BEGIN

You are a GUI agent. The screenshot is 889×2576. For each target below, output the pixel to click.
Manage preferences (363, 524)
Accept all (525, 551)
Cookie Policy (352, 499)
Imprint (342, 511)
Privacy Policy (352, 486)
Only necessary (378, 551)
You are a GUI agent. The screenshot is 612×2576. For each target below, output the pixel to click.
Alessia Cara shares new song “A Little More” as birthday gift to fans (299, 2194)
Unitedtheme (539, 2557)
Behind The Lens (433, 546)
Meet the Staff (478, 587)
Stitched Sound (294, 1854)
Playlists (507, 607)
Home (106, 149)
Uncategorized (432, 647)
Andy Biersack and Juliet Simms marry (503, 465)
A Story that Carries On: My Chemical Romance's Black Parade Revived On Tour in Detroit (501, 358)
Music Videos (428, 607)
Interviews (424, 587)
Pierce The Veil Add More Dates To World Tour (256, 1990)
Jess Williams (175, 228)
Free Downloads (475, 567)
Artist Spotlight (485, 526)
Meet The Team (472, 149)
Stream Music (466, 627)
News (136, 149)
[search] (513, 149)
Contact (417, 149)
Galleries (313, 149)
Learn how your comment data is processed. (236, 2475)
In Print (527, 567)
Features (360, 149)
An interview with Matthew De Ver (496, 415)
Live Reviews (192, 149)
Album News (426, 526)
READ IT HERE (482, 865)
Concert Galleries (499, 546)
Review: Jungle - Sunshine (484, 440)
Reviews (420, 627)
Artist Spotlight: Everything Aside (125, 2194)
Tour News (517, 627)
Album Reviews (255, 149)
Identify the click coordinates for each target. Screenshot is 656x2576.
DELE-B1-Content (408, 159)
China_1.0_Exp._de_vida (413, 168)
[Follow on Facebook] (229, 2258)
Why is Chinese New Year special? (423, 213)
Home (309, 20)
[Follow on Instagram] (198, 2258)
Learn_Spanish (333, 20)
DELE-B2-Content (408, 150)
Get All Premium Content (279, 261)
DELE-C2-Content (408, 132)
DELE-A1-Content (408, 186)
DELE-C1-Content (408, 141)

END

### About this task
For this listing, copy out every line that includes the word "below".

### Answer to this exercise
You are a GUI agent. The screenshot is 889×2576. For each target below, output the pixel to click.
You are a GUI agent. The screenshot is 612×2576. For each target below, output the pixel to click.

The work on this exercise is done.